# To do
Repeat word for word the passage of the film reviews below, starting at "That Boseman would" and ending at "Bloods is available to stream on Netflix.".

That Boseman would choose this role, in what would ultimately be one of his final on-screen performances, speaks volumes about the man. He wasn’t just a great actor. He was the definition of a “real one,” an authentic human being of indisputable grace and equal depth of character. —Toussaint Egan
Da 5 Bloods is available to stream on Netflix.
Ma Rainey’s Black Bottom
Netflix’s adaptation of August Wilson’s play about ambition and racial tension during a 1927 blues recording session has some major problems, mostly revolving around the stage-friendly structure that has many of the characters speaking in long, self-declarative manifestoes, and the drama barreling from 0 to 100 in seconds in far too many scenes. But none of the problems are in the performances, which are mesmerizing — particularly Viola Davis as the famed blues singer of the title, and Boseman as the session player and songwriter who knows he’s talented enough for bigger and better things, if he can just convince the snobby white producers to back him. Produced by Denzel Washington, who mentored Boseman in his early years and paid for him to attend a prestigious acting program, the film feels like a showcase designed to show Davis’ and Boseman’s flexibility, range, and intensity. This was Boseman’s last movie, and he throws himself into it with delicious, frightening fervor, making a full meal out of every furious speech. —Tasha Robinson
Ma Rainey’s Black Bottom is available to stream on Netflix.

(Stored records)
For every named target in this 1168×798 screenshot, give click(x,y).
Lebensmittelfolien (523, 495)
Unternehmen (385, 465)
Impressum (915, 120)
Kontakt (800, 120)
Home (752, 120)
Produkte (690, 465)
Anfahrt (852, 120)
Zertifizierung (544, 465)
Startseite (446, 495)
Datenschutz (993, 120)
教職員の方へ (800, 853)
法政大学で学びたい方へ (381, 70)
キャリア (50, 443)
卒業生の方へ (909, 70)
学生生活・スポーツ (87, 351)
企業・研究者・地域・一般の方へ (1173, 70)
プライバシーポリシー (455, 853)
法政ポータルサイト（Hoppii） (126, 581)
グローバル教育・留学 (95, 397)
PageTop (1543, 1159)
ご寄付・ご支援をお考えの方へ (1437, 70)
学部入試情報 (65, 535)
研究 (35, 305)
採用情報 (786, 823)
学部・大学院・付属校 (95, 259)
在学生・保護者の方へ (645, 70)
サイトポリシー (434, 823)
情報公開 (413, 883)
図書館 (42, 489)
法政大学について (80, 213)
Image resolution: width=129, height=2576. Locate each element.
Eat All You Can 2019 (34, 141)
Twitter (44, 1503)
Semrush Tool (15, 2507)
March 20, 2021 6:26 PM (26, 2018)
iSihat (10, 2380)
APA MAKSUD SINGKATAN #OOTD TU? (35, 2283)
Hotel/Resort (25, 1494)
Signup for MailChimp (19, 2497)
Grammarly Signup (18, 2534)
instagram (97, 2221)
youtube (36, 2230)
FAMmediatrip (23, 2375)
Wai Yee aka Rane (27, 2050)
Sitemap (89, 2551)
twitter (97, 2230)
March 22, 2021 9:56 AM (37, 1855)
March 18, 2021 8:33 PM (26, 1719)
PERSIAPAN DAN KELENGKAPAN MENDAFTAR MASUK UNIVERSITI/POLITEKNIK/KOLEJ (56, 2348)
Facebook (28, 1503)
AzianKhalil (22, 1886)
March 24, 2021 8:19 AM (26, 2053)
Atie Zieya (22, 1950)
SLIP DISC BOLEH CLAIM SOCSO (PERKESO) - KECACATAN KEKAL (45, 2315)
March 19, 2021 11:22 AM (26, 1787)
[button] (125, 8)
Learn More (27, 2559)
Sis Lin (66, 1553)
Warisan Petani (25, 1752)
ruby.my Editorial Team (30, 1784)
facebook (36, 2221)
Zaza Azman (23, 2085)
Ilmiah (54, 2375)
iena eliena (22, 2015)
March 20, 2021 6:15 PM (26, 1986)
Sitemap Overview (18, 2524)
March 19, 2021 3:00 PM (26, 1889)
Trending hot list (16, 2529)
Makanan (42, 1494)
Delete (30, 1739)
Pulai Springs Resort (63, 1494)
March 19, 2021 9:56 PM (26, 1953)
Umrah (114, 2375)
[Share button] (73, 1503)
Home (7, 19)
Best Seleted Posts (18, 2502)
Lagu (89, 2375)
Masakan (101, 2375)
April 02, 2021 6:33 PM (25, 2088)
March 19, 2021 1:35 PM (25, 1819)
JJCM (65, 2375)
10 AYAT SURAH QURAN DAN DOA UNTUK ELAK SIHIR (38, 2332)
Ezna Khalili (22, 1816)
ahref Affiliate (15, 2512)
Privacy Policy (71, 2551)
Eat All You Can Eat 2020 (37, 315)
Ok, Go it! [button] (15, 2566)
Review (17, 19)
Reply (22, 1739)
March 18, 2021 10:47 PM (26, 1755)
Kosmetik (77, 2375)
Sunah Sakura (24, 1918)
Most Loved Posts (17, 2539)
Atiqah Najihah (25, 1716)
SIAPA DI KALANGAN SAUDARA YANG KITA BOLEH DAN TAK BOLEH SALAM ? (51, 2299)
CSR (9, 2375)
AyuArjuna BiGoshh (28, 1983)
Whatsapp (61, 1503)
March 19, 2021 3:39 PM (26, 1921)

# Your response
That Boseman would choose this role, in what would ultimately be one of his final on-screen performances, speaks volumes about the man. He wasn’t just a great actor. He was the definition of a “real one,” an authentic human being of indisputable grace and equal depth of character. —Toussaint Egan
Da 5 Bloods is available to stream on Netflix.